A lot of you have heard me complain ( sometimes unfairly) about how hard it is to tie-up sequence data from NCBI with protein data from Swissprot and Uniprot.
I just saw this on the gene announce mailing list
In collaboration with UniProtKB (http://www.pir.uniprot.org/) , the RefSeq group is now reporting explicit cross-references to Swiss-Prot and TrEMBL proteins that correspond to a RefSeq protein. These correspondences are being calculated by the UniProtKB group, and will be updated every three weeks to correspond to UniProt’s release cycle. The data are being made available from several sites within NCBI:
This is a very nice development. I have always tended to look at the cross-references from within NCBI records for information on swissprot ids. But now I can easily linkout to the wealth of protein information provided at uniprot from my NCBI search results.
This simple announcment also brings to the fore once again the complex inter-relationships between a lot of life-science data and why I dont think there will ever be a single google styled life-science database.
It was a while back that I caught the video on the PDB site which explained all the functionalities that its search interface has. Thanks to the screencast I became a much more efficient querier of the PDB, especially after they adopted the new ( now almost three years old) interface.
I strongly believe that screencasting can play a role in helping us all search better.
Since I work on crystallizing membrane proteins , I found the MPDB very useful and decided to screencast its features.
I sincerely hope that database creators, and users alike, take to this effective medium and screencast their tips and tricks for us all to benefit from.
Why are our bioinformatics workflows so complicated!
Last week to answer one question I had to resort to information from several sources . A lot of them contributed immense value to my “workflow” and were also either difficult to perform or very easy. For a start I have ranked them in terms of both Value ( 1 for no value to 10 for a lot of value) to ease of use ( 1 for very complicated to 10 for very easy)
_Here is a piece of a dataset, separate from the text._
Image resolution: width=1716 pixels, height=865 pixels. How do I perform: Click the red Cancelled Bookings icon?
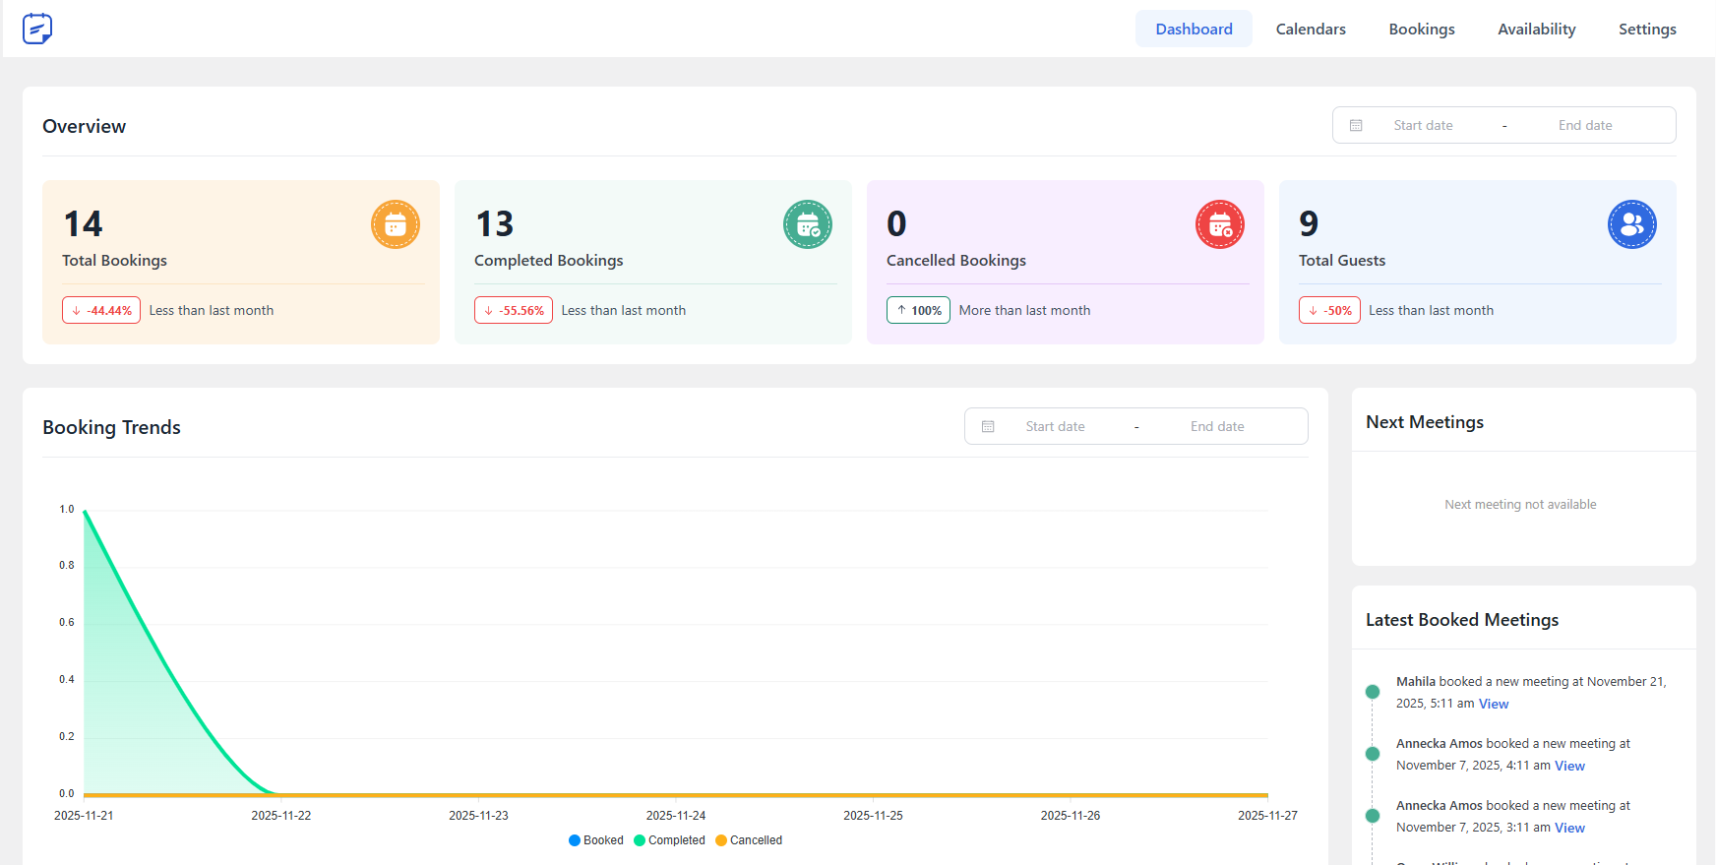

# Assembling my sequences in DNAstar (Value 10 : Ease 7 )
# Compiling my sequences and pulling them into Jalview. Ran CLUSTALW web service on edited alignments and realized that all of my clones had basically two sequences for their CDRs . . Jalviews excellent web-service CLUSTALW interface allowed me to quickly edit the 32 sequences , align them interactively and realize they belonged to two types. This got me thinking that maybe the primers I used to clone my CDRs from my mouse kappa light chains were probably mis-priming ( Value 10 : Ease 9)
# Use pubmed to look at precedents i.e analyze all possible papers which had sequenced the mouse anitbody kappa light chain CDR region as I had attempted to do and derive the sequences of the primers they had used. It took forever to get the right keywords to query and I still have only three kappa light chain primer sequences. ANd they are all different! ( Value 10 : Ease 1 ),
# Use my primer sequences , compare them with the literature and figure out how I had misprimed and why my sequences were all either of two types ( Still in progress Value immense : Ease 1 i.e still difficult to do)
# Use pubmed / NCBI genome to understand the sequence space for mouse kappa light chains ( Value 10 , Ease 4 , )
# Use EBI to get the same sequence data ( Value 10 : Ease 8 )
This is still work in progress . But to summarize –
The pubmed steps were the most painful . Pubmed search has to improve!.
Jalview contributed the most value. For a free App its a must have in any bioinformatics toolkit!. DNAstar played its role ..but for its cost ( a few thousand dollars )! It sure gave a lot less value than Jalview
All of this begs the question! ..why are bioinformatics workflows so difficult! We are a long ways away from making these things easy to do for everyone!